One thing I particularly like about its API is DBIx::Class::ResultSet . In particular, the way that you don't get tables from your schema, you get result sets that happen to be for all objects. What's more, they don't actually run the query until you use them, which makes for easy piecely building of simplish queries.

Driving the Perl Objects from the Database Schema

One of the most popular DBIx::Class extensions, which I also think is pretty nifty, is DBIx::Class::Schema::Loader . This actually connects to a database, uses DBI's various interfaces for querying the table structure in about as DB agnostic a way as you could imagine a tool of its class doing, and then calls the relevant DBIx::Class hooks to create classes which are a reasonable representation of what it found in the database.

For those people who are adamant that best practices be strictly followed, and normalization guidelines honoured, this works very well - and it sure is a delight when you have an application with a database clean enough for this to work without tweaking the schema. Then again, those developing applications from scratch might prefer writing in DBIx::Class directly.
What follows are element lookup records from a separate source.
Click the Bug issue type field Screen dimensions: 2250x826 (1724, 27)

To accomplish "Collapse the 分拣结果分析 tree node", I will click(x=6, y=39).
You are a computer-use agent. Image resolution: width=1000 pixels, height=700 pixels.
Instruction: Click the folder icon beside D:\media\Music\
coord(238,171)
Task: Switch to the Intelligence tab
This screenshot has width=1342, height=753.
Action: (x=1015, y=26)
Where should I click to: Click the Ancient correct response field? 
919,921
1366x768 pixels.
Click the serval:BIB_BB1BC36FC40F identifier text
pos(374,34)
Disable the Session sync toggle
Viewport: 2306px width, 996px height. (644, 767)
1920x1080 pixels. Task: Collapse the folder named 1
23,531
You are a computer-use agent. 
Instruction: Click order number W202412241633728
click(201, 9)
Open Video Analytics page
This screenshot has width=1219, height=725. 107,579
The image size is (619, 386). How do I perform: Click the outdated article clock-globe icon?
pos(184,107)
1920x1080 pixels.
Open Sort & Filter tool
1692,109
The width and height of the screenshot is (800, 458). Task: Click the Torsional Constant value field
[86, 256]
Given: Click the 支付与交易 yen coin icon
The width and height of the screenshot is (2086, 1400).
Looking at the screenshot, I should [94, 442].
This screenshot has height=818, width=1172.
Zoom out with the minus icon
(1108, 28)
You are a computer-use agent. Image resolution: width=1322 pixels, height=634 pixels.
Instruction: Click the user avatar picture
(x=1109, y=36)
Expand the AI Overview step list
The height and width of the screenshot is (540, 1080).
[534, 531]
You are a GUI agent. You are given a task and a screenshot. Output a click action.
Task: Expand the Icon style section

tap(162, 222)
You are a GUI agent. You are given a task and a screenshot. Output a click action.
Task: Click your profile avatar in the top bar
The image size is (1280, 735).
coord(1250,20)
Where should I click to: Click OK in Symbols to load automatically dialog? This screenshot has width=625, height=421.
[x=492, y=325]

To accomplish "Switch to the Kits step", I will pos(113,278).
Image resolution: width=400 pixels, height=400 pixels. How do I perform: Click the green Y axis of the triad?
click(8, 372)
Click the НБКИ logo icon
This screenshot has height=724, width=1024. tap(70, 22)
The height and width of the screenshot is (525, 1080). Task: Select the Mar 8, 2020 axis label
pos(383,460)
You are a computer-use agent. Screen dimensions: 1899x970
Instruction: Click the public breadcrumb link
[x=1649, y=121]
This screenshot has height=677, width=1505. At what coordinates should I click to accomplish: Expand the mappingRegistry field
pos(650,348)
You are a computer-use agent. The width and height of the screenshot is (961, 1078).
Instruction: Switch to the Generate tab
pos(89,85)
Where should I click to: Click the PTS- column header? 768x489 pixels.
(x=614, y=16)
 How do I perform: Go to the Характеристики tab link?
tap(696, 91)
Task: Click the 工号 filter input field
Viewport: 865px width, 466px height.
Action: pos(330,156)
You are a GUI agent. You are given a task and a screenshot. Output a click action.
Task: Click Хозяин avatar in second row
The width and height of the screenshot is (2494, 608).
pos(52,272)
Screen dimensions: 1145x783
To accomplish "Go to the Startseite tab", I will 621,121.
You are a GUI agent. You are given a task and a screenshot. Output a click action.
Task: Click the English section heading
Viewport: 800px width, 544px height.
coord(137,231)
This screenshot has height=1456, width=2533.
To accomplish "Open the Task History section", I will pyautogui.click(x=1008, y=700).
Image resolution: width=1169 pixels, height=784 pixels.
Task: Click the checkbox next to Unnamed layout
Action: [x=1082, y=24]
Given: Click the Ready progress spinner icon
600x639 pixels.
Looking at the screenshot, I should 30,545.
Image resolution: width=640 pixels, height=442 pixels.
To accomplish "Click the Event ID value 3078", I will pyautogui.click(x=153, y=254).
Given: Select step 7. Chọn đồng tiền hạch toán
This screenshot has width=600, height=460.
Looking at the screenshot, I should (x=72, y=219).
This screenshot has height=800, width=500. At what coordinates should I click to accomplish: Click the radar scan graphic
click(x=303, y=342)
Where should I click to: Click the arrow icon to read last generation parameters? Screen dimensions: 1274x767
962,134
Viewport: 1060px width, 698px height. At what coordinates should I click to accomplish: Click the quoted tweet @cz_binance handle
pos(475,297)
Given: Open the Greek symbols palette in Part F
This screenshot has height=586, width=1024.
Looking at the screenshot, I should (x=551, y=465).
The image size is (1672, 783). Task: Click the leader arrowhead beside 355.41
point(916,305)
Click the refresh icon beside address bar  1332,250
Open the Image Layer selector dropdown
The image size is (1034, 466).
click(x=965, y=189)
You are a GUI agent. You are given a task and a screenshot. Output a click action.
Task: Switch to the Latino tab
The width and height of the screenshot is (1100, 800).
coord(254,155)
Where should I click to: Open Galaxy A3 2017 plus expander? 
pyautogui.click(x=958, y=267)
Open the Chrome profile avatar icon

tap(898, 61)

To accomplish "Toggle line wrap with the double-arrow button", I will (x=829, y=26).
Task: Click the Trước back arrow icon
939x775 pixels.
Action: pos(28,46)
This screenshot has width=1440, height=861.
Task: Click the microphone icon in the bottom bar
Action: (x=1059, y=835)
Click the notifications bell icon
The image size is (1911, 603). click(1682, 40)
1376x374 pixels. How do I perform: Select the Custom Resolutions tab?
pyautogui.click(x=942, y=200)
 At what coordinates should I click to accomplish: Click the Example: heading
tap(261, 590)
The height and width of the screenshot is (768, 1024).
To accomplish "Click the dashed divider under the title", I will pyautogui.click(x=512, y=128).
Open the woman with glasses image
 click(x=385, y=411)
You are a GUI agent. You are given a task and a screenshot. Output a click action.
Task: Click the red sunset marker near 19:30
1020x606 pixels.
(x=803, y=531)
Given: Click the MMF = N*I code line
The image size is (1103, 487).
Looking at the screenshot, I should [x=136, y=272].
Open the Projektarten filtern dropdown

What's the model of your model?

In all of the above scenarios, but particularly with the Loader, the model (ie, schema) of your database has a meta-model (ie, governing schema form). It is a very close relative of the Data Definition Language, DDL - CREATE TABLE statements and so-on that tell the database what to do. And that is perhaps key to the success of DBIx::Class and perhaps all other modules that work like this - they piggy back on the success of the relational model.

It should be noted that the DBIx::Class meta-model is currently implicit; there is, for instance, a DBIx::Class::Schema module that lets you create objects for a model, but they just go ahead and make the classes immediately rather than a separate step. The closest thing I could find to a pure set of data structures that represent the schema was probably DBIx::Class::Schema::Base, but even that had the "side effect" of compiling the classes into Perl as the schema is constructed.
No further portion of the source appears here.